Zena Cardman, a Pennsylvania State University research fellow was selected as part of NASA’s astronaut class of 2017. Cardman explains the selection process and the role science has played in her life.


Zena Cardman, a Pennsylvania State University research fellow, was selected as part of NASA's astronaut class of 2017.

In this segment, Cardman explains the selection process and the role science has played in her life.

In 2015, NASA began accepting applications for its next class of astronauts.

A record 18,300 people applied.

Only 12 were chosen.

One of them is a graduate student at Penn State.

My name is Zena Cardman.

I am a microbiologist by training, but currently I'm a graduate-research fellow at Penn State University.

I'm actually studying cave slime at the moment, so microorganisms that live underground in caves.

One of the most unique places I've visited is absolutely Antarctica.

It's unlike anything I had ever seen before.

I first went down there when I was maybe 20 years old, and you fly down to the southern tip of Chile, and then you get on an ice-reinforced vessel like one step down from an ice breaker, basically, and you cross the Drake Passage, which is notoriously one of the gnarliest seas in the world.

You keep going, and eventually you see little bits of icebergs floating around and some penguins, and it really feels like you've arrived there, so much more so than trips on planes that I had taken to get somewhere.

Cardman submitted her application to NASA in January 2016.

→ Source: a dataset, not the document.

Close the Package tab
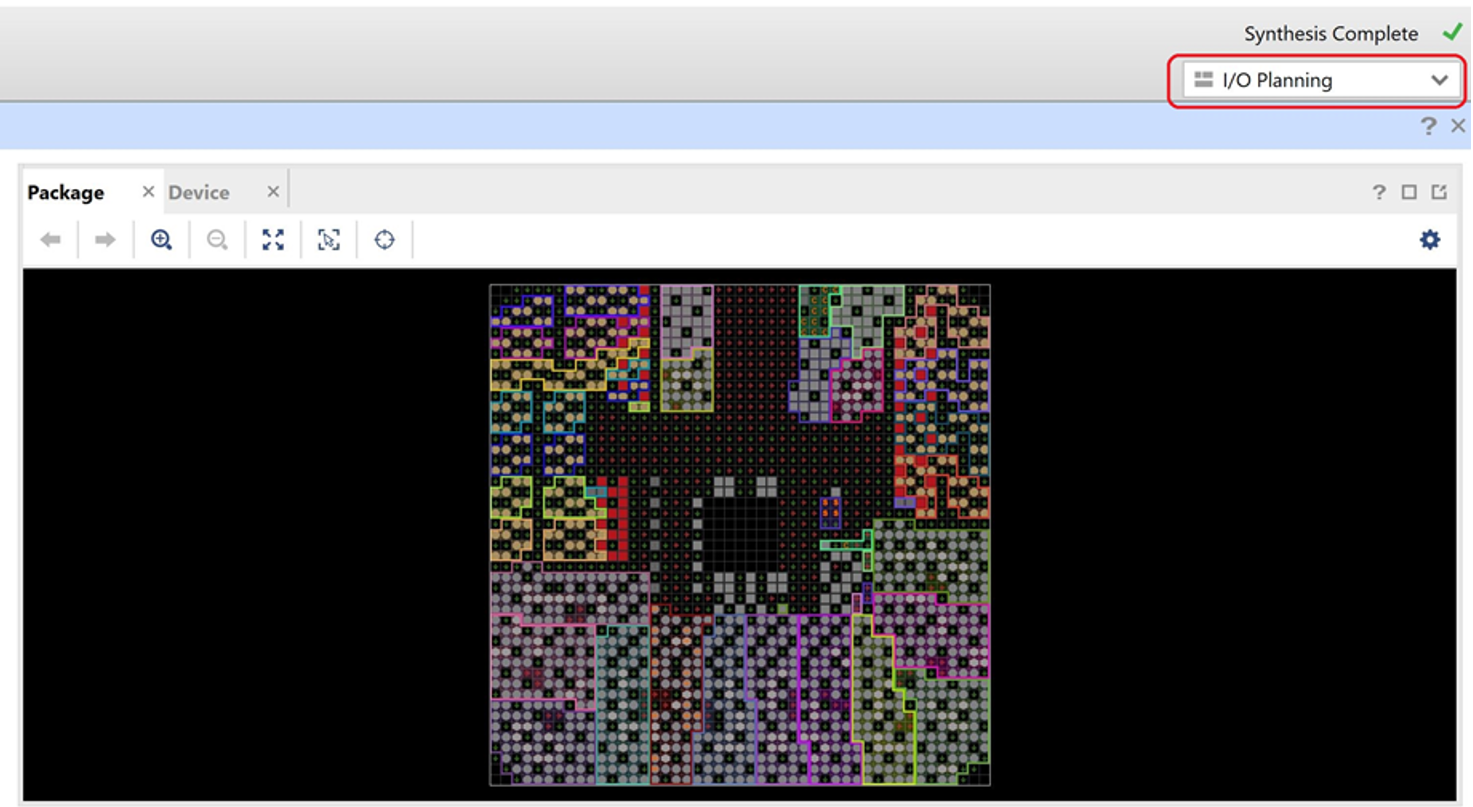Screen dimensions: 1473x807 click(x=148, y=192)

After two rounds of interviews, she was waiting on one last phone call.

I had a couple friends over that morning to keep me company because I think I would have gone insane otherwise.

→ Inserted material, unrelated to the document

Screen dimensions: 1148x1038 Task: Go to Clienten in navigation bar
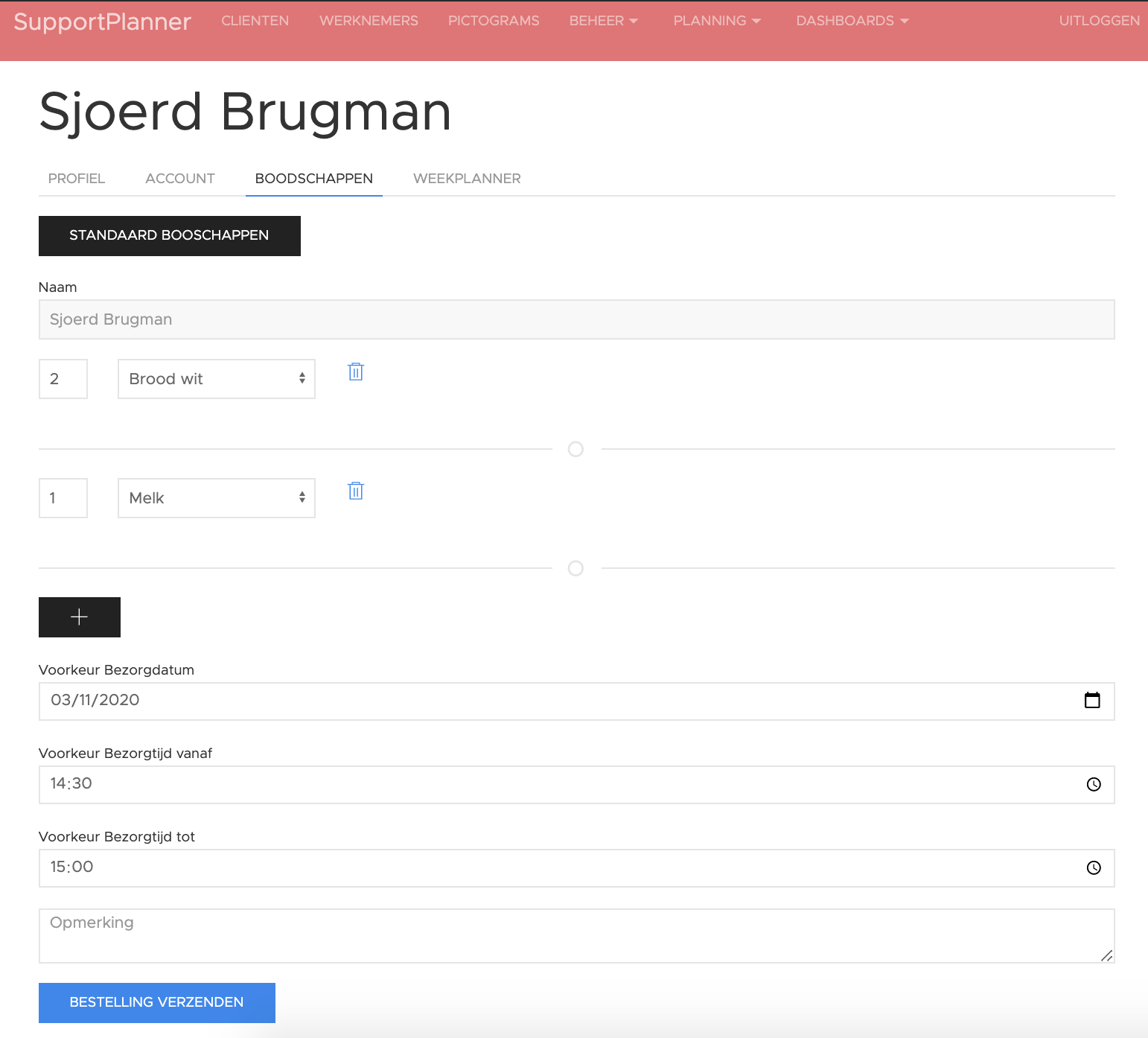(255, 21)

They sat around making me breakfast tacos, and we actually started watching 'Apollo 13,' which is embarrassingly cliché. But about halfway through the movie, I got a phone call, and they asked, 'How's your day going?'

And in my head, I'm thinking, 'I don't know. You tell me.'

But I said something like, 'So far, so good.

How are you?'

And they said, 'Well, I think your day is going to get a little bit better.

We'd like you to come join the astronaut office.'

I'll never forget that moment.

It was absolutely surreal and wonderful and a joyful surprise.

What I'm most looking forward to about the training is just getting to know the rest of my classmates.

We got to know each other a little bit when we were in Houston for the two-day announcement.

Everyone is absolutely awesome.

I'm really, really excited to get to work with them.

Besides that, we get to learn how to fly T-38 jets.

I've never been faster than 100 knots in a plane that I was flying, so this is going to be a completely different ballgame.

I'm so excited about that.

My first piece of advice is go for it.

It's possible.

You know, I never would have thought that growing up.

You do need a degree in a STEM field, so science, technology, engineering, math.

One other thing that we all have in common -- you'll look at the class that was just selected -- is we love working in teams and groups.

So keep that in mind as you go through school and beyond school.

And after that, honestly, just pursue something that you love.

If you're waking up feeling inspired and curious about the questions you're asking, then you're going to be happy no matter what the eventual outcome is.